Data extract START
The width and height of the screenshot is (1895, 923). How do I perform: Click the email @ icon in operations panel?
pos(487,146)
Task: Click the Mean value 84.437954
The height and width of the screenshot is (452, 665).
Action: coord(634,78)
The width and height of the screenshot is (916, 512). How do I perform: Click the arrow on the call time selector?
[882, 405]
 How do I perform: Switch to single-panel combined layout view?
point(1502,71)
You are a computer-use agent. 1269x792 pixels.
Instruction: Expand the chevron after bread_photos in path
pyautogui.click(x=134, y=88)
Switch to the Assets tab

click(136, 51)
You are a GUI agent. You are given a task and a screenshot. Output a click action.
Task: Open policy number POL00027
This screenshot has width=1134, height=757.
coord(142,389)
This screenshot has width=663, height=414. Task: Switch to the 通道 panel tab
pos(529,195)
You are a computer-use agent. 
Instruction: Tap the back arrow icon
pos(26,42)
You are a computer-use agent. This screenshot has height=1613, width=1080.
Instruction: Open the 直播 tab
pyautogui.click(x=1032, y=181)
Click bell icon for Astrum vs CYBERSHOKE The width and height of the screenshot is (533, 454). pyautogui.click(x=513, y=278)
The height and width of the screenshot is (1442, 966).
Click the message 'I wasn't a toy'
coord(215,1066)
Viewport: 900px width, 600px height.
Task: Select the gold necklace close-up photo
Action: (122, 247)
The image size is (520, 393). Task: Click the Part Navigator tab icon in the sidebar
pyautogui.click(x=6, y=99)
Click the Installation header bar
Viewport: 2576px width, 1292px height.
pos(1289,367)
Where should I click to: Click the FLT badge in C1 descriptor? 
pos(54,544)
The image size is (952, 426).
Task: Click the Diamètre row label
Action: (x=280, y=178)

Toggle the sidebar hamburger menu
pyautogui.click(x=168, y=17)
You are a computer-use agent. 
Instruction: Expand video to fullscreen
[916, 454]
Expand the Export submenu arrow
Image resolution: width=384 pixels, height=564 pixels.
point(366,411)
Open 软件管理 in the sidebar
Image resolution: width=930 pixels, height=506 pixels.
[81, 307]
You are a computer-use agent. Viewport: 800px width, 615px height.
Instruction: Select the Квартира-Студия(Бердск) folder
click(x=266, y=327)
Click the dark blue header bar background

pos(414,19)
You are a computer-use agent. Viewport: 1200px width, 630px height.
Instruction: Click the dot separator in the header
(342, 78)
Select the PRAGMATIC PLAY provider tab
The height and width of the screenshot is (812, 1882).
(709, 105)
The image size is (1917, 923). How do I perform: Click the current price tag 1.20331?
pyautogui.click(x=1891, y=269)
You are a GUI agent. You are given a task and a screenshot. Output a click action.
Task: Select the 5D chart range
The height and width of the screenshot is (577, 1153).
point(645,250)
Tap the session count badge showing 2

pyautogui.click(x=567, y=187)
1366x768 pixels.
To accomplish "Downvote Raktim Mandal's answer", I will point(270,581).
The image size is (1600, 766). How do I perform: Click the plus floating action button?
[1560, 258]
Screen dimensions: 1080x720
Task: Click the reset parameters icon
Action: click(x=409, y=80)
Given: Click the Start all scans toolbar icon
Data extract END
- Exercise details:
Return the lines of the records that include the string "computer".

- Result for this task:
You are a computer-use agent. 1269x792 pixels.
You are a computer-use agent. 
You are a computer-use agent. This screenshot has height=1613, width=1080.
You are a computer-use agent. 
You are a computer-use agent. Viewport: 800px width, 615px height.
You are a computer-use agent. Viewport: 1200px width, 630px height.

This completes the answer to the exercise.